To do
An exact restatement of the data below, with the pictures removed, is the required answer.

[[ Exercise inputs, beginning ]]

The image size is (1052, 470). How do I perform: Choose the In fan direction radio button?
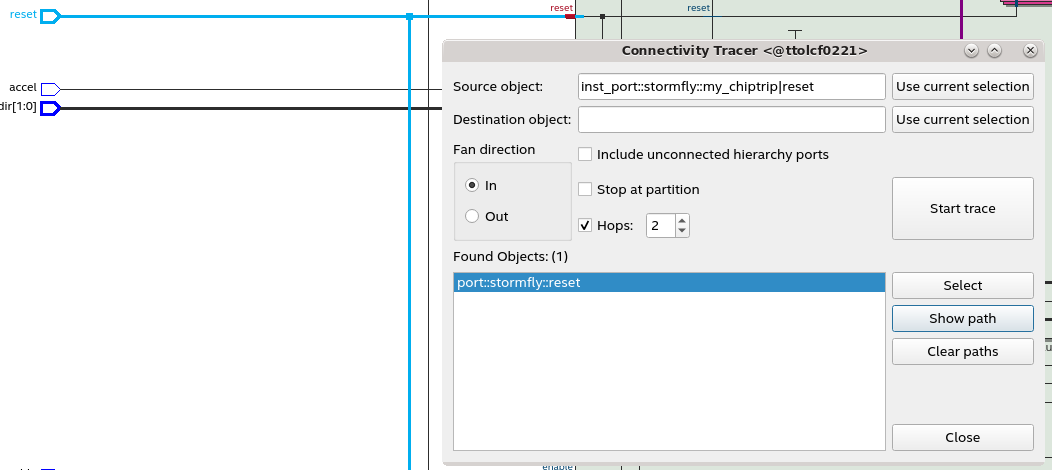click(472, 185)
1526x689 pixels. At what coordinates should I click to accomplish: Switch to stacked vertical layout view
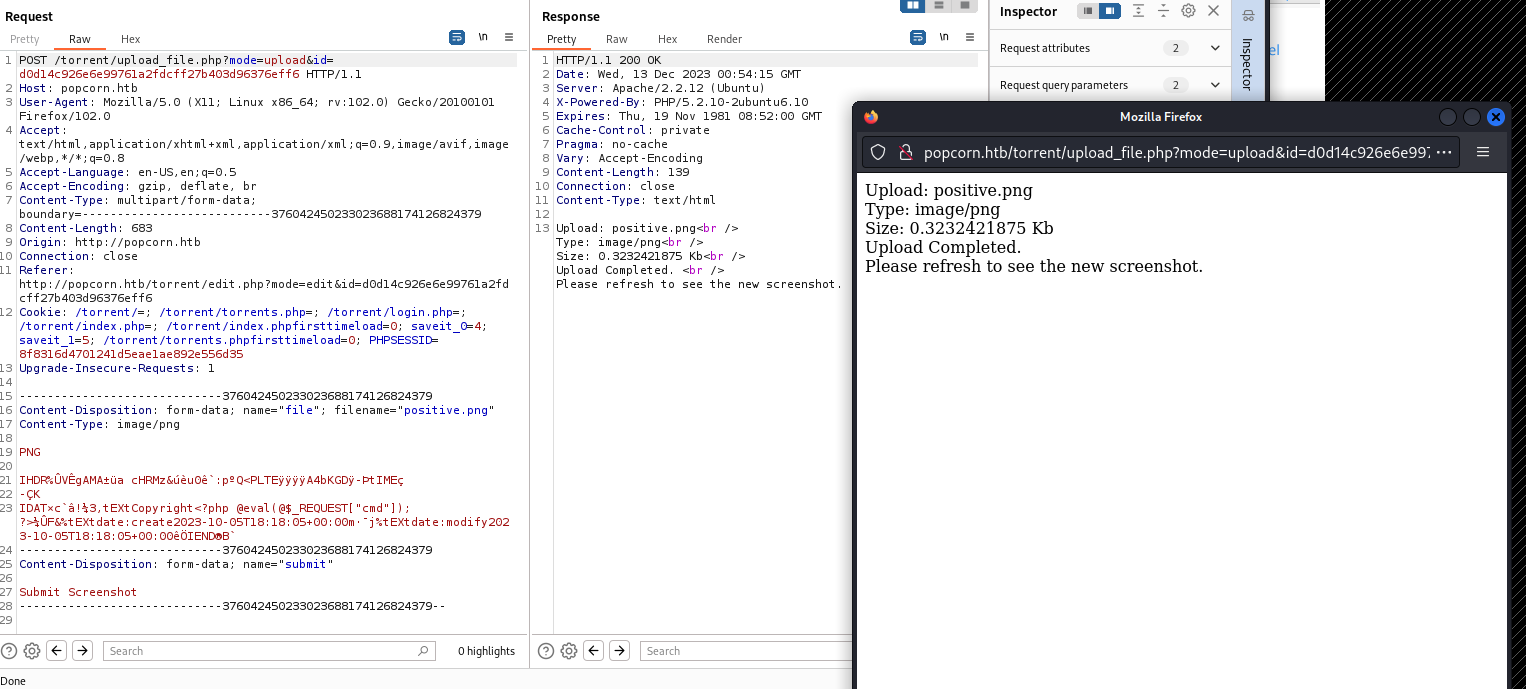click(939, 6)
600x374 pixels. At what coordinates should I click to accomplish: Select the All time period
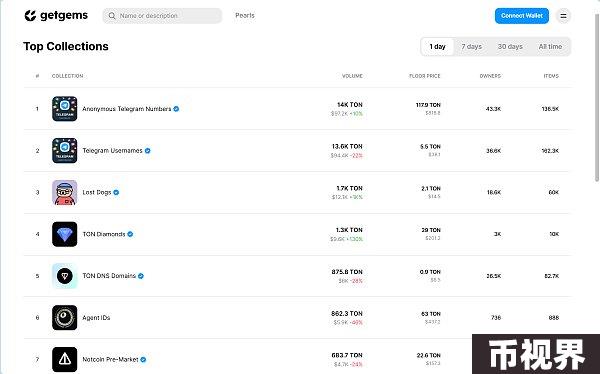(550, 47)
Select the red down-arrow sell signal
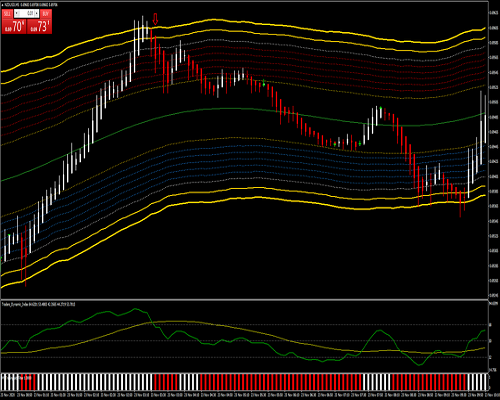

[[ Exercise inputs, end ]]

Result of this exercise
The image size is (1052, 470). How do I perform: Choose the In fan direction radio button?
click(472, 185)
1526x689 pixels. At what coordinates should I click to accomplish: Switch to stacked vertical layout view
click(939, 6)
600x374 pixels. At what coordinates should I click to accomplish: Select the All time period
(550, 47)
Select the red down-arrow sell signal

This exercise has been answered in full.